Quando seus logs transportam campos estáveis como event, request_id e trace_id, eles deixam de ser “strings que alguém escreveu” e começam a ser um conjunto de dados que você pode operar.

Notas

A equipe do Go introduziu log/slog no Go 1.21 e enfatizou que logs estruturados usam pares chave-valor para que possam ser analisados, filtrados, pesquisados e analisados de forma confiável, e também notou a motivação de fornecer um framework comum compartilhado em todo o ecossistema.

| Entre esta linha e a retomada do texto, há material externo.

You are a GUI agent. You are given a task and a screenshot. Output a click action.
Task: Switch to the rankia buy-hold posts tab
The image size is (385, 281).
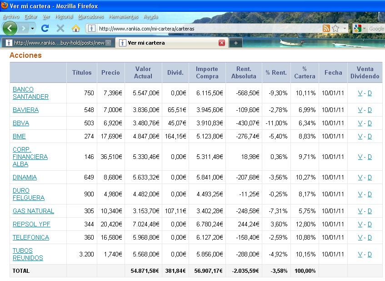click(x=57, y=43)
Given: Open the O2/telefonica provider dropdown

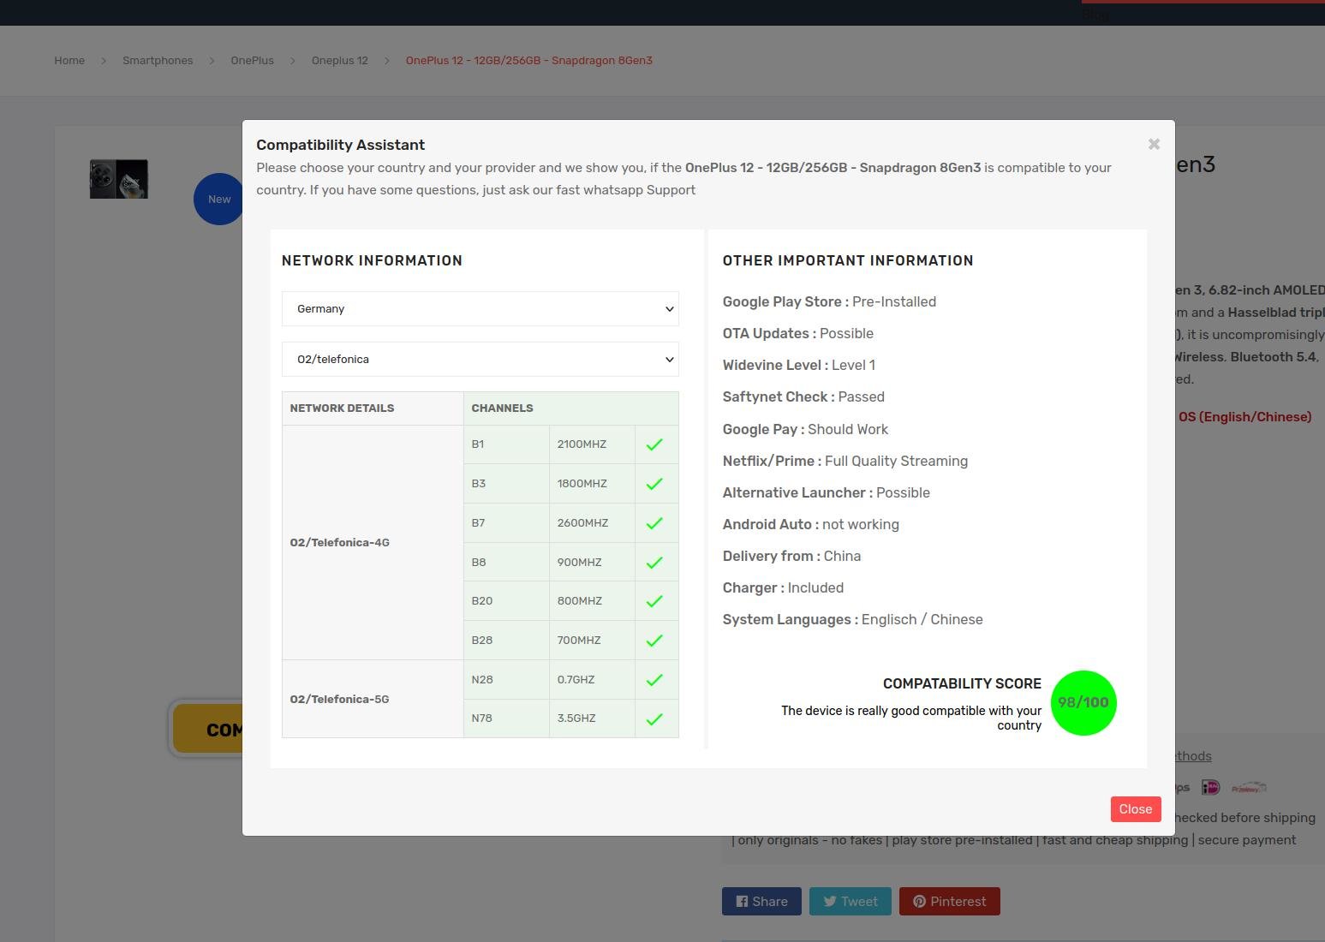Looking at the screenshot, I should coord(480,360).
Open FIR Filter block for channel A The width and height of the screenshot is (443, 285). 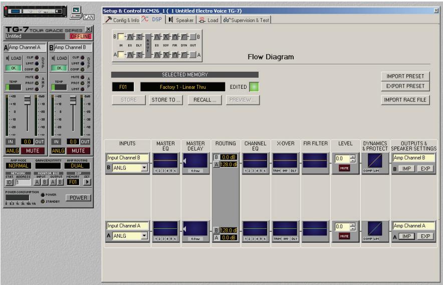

A documentação do pacote log/slog define o modelo de registro (tempo, nível, mensagem, pares chave-valor) e os handlers nativos (TextHandler para key=value e JSONHandler para JSON delimitado por linha), e documenta a integração SetDefault com o pacote log clássico.

Para correlação distribuída, a especificação W3C Trace Context padroniza a propagação de traceparent e tracestate, e o OpenTelemetry especifica que seu SpanContext está em conformidade com o W3C Trace Context e expõe TraceId e SpanId, tornando a correlação log-rastro direta quando um span está presente.

Para custo e desempenho de armazenamento de log, a documentação do Grafana Loki recomenda fortemente rótulos limitados e estáticos e alerta sobre rótulos de alta cardinalidade criando muitos fluxos e um índice enorme, o que é diretamente relevante ao decidir o que se torna um rótulo e o que permanece como um campo JSON não indexado.